23.5.20

Viveremos em Marte

Em quarentena, a noção de espaço muda, se é que o próprio espaço não mude. Vamos com calma: a noção de espaço muda. Acostumado a caminhar — às vezes sozinho, noutras com os amigos Marco Antonio e Fernando — dez quilômetros pelo Aterro, nesta época de confinamento, às 16h, vou do quarto ao banheiro, do banheiro, passando pela sala e pela cozinha, à área de serviço e, de lá, volto ao quarto e recomeço. É uma caminhada bem menor que aquela sob o sol, margeando, como disse Lévi-Strauss, segundo Caetano Veloso, a boca banguela da praia de Botafogo — ando dez minutos e não dez quilômetros. De manhã, tomo quinze minutos de sol.

Rotina. Rotina e disciplina. Resignação com um tempero de desobediência. Se o presindecente nos quer em vida normal, estar confinado é desobediência civil. Portanto desobedeço. Mas, neste instante, quero escrever sobre o confinamento, a política em nazi menor sustenido deixo um pouco de lado, na entrelinha, sob o tapete.

Se não me organizo, nem sei o que pode acontecer. Chutar o medo, descer à rua, dançar pela calçada, entrar no mercado apenas para ver o preço do óleo da soja colhida no oeste do oeste do Centro-Oeste? Seria lindo, não fosse estúpido. Fico em casa e, à distância, participo de reuniões de trabalho em plataformas impressionantes, mas incapazes de fazer da reunião uma reunião de fato. Quando vejo, em miniaturas, todos os colegas, deparo-me com pessoas pouco preocupadas em olhar o outro ou para o outro. Ao contratempo, a solução possível. O virtual é o novo aqui, um menos aqui que o aqui de sempre, pois falta-lhe sutileza.

Estranho mundo. Criticávamos as redes sociais por nos darem a falsa sensação de proximidade, e agora é tudo que temos. Então, reescrevo a frase anterior: as redes sociais são a única forma de encontro. Me dê um emoticon ou um like e, de curtida em curtida, superemos a morte diária. De curtida em curtida, cantemos. De curtida em curtida, falemos daquele meme, daquele vídeo, daquele verso.

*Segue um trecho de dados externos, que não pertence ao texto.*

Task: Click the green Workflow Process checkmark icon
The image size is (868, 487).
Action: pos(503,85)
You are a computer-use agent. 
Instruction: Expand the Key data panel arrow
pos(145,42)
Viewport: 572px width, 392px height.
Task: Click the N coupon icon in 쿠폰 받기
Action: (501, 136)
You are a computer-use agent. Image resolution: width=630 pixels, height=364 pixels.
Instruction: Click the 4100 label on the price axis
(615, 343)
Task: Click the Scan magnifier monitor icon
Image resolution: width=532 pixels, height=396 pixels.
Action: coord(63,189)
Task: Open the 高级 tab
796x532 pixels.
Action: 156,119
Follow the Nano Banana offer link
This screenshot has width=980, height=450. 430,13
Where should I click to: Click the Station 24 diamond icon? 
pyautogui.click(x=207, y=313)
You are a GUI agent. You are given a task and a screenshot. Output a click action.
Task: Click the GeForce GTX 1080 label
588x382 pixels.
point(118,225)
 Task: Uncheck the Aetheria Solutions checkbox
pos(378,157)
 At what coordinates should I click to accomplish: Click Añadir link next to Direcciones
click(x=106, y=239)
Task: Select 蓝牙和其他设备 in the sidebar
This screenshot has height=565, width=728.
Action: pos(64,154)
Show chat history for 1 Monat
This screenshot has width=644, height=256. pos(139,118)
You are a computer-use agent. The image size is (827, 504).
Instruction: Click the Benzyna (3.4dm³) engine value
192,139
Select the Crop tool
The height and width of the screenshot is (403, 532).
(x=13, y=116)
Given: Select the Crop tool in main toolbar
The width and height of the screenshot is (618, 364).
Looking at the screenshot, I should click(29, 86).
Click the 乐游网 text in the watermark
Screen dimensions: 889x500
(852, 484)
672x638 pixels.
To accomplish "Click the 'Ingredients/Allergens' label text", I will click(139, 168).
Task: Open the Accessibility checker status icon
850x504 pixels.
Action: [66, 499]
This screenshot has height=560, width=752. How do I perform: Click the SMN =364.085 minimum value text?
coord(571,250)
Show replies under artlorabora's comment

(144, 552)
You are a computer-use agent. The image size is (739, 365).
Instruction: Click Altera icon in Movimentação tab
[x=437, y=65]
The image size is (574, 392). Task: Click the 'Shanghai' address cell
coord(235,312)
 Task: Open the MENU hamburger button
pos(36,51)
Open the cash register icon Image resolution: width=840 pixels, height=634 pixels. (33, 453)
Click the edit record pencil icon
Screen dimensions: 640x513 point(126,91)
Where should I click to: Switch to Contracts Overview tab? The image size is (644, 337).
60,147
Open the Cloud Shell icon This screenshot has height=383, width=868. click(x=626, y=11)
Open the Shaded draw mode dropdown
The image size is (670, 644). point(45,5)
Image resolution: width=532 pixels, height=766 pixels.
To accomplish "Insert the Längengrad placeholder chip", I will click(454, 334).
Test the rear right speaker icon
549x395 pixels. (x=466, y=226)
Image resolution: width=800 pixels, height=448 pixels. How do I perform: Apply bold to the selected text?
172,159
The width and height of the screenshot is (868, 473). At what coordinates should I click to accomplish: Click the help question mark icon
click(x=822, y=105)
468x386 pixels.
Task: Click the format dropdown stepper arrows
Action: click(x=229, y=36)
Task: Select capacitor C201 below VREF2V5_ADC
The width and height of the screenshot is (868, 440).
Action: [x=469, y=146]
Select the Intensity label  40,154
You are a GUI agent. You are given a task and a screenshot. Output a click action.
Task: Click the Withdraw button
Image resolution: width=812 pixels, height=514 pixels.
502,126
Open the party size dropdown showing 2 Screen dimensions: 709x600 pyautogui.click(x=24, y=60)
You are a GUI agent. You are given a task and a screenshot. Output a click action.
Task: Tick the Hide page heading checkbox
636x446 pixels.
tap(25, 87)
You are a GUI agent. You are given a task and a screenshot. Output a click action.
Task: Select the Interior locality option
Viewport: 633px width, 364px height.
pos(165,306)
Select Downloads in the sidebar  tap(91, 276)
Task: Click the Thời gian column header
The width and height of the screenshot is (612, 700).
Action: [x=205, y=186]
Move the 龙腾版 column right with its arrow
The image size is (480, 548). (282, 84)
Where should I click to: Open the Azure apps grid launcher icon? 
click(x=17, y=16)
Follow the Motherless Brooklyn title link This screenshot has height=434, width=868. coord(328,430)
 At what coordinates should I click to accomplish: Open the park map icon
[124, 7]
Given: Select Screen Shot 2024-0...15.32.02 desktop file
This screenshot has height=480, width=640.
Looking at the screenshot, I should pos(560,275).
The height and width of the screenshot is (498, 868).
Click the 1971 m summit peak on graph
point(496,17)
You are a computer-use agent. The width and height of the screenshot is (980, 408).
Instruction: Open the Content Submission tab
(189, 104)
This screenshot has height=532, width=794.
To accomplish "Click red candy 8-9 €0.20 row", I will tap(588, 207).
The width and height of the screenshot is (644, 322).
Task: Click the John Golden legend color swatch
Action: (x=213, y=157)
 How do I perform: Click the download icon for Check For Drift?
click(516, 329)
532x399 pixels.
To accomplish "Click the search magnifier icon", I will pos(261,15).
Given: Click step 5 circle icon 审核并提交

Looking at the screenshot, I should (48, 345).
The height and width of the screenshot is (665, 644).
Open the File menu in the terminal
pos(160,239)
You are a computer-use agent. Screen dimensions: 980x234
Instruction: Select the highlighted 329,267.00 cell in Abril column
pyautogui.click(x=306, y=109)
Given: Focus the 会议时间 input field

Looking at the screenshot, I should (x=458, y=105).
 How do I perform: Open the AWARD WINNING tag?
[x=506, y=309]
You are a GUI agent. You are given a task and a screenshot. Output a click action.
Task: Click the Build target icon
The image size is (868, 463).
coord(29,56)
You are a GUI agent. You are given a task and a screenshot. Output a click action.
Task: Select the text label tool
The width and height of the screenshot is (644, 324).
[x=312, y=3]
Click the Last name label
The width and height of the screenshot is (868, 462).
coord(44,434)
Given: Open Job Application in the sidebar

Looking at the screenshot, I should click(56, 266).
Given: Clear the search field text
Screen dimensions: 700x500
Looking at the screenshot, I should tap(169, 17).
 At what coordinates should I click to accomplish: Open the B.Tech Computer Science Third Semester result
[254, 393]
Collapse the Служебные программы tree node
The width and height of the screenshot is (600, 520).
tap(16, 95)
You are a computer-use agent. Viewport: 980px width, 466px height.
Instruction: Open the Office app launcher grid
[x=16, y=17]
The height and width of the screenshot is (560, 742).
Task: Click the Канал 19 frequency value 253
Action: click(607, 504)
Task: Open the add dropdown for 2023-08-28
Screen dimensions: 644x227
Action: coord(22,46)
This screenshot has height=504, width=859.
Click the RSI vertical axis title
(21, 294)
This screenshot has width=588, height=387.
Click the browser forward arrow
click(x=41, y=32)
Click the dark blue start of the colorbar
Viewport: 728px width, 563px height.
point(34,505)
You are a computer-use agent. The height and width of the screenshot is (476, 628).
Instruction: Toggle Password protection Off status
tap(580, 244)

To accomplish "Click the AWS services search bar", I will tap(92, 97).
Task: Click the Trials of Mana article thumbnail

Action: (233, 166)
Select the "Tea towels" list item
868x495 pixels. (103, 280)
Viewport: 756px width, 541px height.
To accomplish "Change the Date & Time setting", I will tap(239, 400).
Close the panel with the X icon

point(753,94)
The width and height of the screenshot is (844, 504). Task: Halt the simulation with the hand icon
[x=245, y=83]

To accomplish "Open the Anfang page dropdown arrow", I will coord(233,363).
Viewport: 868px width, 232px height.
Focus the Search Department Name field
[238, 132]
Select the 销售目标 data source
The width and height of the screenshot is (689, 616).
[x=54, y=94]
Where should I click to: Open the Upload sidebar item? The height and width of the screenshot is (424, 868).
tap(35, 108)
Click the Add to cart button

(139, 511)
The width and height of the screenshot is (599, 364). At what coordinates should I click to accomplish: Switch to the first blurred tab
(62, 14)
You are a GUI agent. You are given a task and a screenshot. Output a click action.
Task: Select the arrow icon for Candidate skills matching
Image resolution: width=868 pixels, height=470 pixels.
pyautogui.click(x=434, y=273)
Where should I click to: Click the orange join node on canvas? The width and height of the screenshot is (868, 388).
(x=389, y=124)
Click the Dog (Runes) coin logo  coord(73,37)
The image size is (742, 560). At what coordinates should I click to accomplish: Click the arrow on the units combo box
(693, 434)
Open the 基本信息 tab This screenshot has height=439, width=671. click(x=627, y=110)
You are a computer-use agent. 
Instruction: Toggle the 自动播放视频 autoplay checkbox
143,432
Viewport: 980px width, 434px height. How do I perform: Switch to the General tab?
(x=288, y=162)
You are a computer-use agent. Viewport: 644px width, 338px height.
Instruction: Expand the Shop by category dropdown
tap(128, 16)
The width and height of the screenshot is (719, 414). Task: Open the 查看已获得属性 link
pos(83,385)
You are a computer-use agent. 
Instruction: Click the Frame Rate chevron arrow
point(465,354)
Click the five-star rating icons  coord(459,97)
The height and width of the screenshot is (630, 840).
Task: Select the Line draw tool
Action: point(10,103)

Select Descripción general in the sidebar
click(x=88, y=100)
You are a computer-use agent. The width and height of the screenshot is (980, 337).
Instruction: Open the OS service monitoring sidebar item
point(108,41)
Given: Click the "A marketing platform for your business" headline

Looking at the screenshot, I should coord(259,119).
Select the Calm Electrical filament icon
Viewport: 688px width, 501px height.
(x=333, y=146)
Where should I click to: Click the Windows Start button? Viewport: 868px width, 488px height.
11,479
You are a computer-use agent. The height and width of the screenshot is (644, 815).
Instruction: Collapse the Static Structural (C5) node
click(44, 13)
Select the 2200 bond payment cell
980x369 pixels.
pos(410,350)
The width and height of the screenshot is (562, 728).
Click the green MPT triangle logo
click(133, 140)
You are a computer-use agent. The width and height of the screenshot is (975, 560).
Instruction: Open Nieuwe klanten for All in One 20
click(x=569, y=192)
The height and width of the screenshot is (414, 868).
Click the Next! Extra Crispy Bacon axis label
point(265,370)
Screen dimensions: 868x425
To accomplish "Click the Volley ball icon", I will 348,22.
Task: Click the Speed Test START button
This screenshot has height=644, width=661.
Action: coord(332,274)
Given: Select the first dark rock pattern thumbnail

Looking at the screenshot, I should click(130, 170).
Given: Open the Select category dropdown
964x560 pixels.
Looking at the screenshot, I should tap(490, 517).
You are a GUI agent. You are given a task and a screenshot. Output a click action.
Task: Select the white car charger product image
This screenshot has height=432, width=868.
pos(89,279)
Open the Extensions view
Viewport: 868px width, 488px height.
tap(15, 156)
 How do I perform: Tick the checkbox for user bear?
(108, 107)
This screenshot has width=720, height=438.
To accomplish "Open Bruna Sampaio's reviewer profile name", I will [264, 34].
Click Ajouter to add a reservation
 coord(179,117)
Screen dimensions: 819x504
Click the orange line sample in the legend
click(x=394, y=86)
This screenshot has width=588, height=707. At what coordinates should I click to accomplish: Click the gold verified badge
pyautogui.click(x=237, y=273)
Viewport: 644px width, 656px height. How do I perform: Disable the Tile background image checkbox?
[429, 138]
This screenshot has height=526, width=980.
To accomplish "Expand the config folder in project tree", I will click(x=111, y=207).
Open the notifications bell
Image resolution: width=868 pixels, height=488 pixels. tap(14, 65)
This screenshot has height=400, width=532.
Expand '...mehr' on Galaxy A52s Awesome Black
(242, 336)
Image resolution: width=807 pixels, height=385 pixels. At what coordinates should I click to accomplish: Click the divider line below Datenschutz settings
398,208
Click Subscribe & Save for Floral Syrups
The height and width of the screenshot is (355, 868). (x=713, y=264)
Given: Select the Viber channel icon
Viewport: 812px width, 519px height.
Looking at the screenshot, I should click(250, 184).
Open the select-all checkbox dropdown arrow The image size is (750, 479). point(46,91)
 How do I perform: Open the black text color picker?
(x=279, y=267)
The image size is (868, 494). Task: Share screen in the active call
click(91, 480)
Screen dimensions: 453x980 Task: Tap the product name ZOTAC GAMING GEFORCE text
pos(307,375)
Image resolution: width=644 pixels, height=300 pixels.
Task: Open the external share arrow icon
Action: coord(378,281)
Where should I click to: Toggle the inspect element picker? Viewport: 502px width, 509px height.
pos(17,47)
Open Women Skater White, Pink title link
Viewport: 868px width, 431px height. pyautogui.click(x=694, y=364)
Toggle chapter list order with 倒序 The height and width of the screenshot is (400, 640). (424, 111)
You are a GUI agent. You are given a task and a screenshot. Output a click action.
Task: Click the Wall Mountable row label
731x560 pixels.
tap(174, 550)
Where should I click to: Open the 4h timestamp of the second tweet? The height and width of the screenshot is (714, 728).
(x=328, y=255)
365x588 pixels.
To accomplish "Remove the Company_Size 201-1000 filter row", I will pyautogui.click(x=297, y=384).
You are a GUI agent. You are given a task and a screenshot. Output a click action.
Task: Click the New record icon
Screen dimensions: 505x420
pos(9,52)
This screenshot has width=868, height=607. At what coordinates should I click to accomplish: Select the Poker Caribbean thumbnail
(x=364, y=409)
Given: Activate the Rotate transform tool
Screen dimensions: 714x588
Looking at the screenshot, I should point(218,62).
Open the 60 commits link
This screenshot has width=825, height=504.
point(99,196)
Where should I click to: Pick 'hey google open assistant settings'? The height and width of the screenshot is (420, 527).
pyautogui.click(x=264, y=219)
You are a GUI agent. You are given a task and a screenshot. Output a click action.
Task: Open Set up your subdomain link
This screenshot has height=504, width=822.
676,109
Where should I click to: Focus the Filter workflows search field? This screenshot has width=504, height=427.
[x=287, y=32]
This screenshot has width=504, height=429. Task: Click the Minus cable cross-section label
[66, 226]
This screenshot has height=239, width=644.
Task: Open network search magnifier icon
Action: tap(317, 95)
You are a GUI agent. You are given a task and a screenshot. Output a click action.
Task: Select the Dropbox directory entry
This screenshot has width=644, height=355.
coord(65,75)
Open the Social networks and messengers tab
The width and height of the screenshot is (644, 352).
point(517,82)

Depois que o espaço desmilinguiu-se e perdeu o sentido, construímos a vizinhança afetiva. Nela, o Whatsapp, o Facebook e o Instagran são as janelas abertas de onde bate-se papo com primos na Suíça, com a quase irmã na cidade natal, com um ex-colega de trabalho. Trocam-se receitas, poemas, chistes. Treta-se. Alguns vizinhos trocam de roupa sem se preocupar com o olhar curioso lançado de outra janela. Muitos, frágeis, desmoronam sem se preocupar com a própria vaidade. Por precisão, por sufocamento, escancaram-se as janelas e as portas. Os homens são ou estão ou parecem bons.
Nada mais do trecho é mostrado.